No frenesim parlamentar, só um partido não tem iniciativas: o Livre
A fragmentação em dez forças da representação parlamentar conduziu à hiperproliferação de iniciativas legislativas. Já deram entrada 140, em apenas três semanas. O PCP é quem mais produz: 52 iniciativas.
Em 21 dias de atividade parlamentar na XIV Legislatura, a Mesa da Assembleia da República (AR) já recebeu um número recorde de iniciativas dos partidos: 140 ao todo, segundo os dados disponíveis ontem ao fim da tarde. É uma média de mais de seis (6,6) iniciativas por dia (incluindo sábados e domingos), da autoria de todos os partidos parlamentares. De todos os partidos – menos de um.
O Livre, da deputada Joacine Katar Moreira. Até agora, a parlamentar não assinou um único projeto de lei. Nem Projeto de Resolução (recomendações ao governo, não vinculativas) nem nenhum tipo de iniciativa legislativa, mesmo de deliberações parlamentares (os votos de “saudação” ou “pesar” ou “protesto”, como os 34 que ontem foram votados ao fim da manhã – e que não contam para a estatística das 140 iniciativas já formalizadas).
Sendo certo que Joacine Moreira já anunciou pelo menos duas ideias – uma nova Lei da Nacionalidade que determine que é português quem nasce em Portugal, mesmo filho de estrangeiros e a trasladação para o Panteão dos restos mortais de Aristides de Sousa Mendes –, a verdade também é que nenhuma das duas ideias foi ainda convertida em diploma legislativo.
Quanto à Lei da Nacionalidade, o Livre foi aliás ultrapassado logo no primeiro dia de atividade parlamentar (25 de outubro) pelo Bloco de Esquerda, que apresentou um projeto exatamente no mesmo sentido.
Os outros dois partidos de deputado único – o Chega, com André Ventura, e a Iniciativa Liberal, de João Cotrim Figueiredo – já têm projetos de diplomas formalmente entregues na Mesa da AR: quatro e dois, respetivamente.
Um da Iniciativa Liberal, propondo uma “alteração ao Regimento da Assembleia da República [...] de modo a assegurar a justa e proporcional representatividade de todos os partidos políticos”, acabou por ganhar grande protagonismo mediático nesta semana.
Isto depois de a conferência de líderes ter decidido na semana passada que os partidos de deputado único não teriam voz no debate quinzenal com o primeiro-ministro que ocorreu na quarta-feira.
A decisão acabaria por ser corrigida, sendo dado ao Chega, IL e Livre um minuto e meio (cada um), por consenso entre os partidos e após pressão nesse sentido do presidente da AR, Ferro Rodrigues.

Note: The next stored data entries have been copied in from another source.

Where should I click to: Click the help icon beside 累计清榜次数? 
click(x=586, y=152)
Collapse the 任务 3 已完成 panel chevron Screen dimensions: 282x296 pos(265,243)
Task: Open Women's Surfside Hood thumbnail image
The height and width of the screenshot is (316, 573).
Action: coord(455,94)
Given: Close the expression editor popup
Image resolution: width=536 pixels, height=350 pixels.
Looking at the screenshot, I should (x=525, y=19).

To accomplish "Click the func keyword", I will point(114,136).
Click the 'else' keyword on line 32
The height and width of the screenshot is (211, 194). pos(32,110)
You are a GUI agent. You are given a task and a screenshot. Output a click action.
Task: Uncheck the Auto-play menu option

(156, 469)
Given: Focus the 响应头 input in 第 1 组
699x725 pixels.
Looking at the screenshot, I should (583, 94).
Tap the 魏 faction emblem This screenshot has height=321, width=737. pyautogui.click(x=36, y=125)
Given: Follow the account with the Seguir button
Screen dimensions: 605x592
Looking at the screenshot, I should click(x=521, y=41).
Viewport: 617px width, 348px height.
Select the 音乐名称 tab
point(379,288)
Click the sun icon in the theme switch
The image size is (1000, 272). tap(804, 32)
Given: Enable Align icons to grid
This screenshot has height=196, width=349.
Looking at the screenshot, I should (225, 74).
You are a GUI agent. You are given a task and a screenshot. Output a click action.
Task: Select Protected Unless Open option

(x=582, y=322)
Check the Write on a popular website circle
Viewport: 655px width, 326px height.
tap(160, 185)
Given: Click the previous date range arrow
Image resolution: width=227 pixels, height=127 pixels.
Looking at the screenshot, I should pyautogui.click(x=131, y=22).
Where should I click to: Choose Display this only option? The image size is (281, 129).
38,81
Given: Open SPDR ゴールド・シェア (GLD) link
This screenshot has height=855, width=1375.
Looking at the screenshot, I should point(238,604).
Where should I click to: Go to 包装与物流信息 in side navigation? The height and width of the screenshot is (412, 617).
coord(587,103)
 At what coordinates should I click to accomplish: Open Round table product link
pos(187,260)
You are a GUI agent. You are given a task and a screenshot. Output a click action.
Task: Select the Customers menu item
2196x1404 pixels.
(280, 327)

Fim dos debates quinzenais?
Seja como for, o facto é que o processo de revisão do regimento vai avançar e já se fala na hipótese, proposta pelo PSD, de os debates quinzenais com o primeiro-ministro passarem a debates mensais.
O que o PS fará com esta proposta não se sabe. É, porém, do conhecimento geral que o fim dos debates quinzenais teve em tempos em António Costa um fervoroso apoiante. “Uma das invenções mais estúpidas que a Assembleia da República fez nos últimos anos”, foi o que Costa disse, já há alguns anos, quando era comentador na Quadratura do Círculo (e ainda não tinha chegado a líder do PS, sendo “apenas” presidente da Câmara Municipal de Lisboa). Debates com esta periodicidade “são coreografados para serem um duelo entre matadores”, ou seja, só serviriam para “a deterioração cada vez mais acentuada das relações entre os principais atores políticos”.
PCP lidera a corrida
Na verdadeira corrida parlamentar em curso para ver quem apresenta mais iniciativas legislativas, o partido liderante é, pelo menos por enquanto, o PCP, com 52 diplomas. Sete dessas iniciativas refletem uma prioridade claramente assumida pelos comunistas – a de tirarem do Código do Trabalho as alterações aprovadas no período da troika pelo governo PSD/CDS.
O segundo partido mais produtivo é o Bloco de Esquerda, com 26 iniciativas (seis das quais sobre o Código do Trabalho) e o terceiro o PEV (23). Depois o PAN (14), o CDS-PP (12), o PSD (oito). O maior partido da AR, o PS, tem apenas duas iniciativas (sendo uma delas de revisão do regimento).
O governo ainda não apresentou nenhuma proposta de lei. O OE 2020 deverá entrar em 16 de dezembro.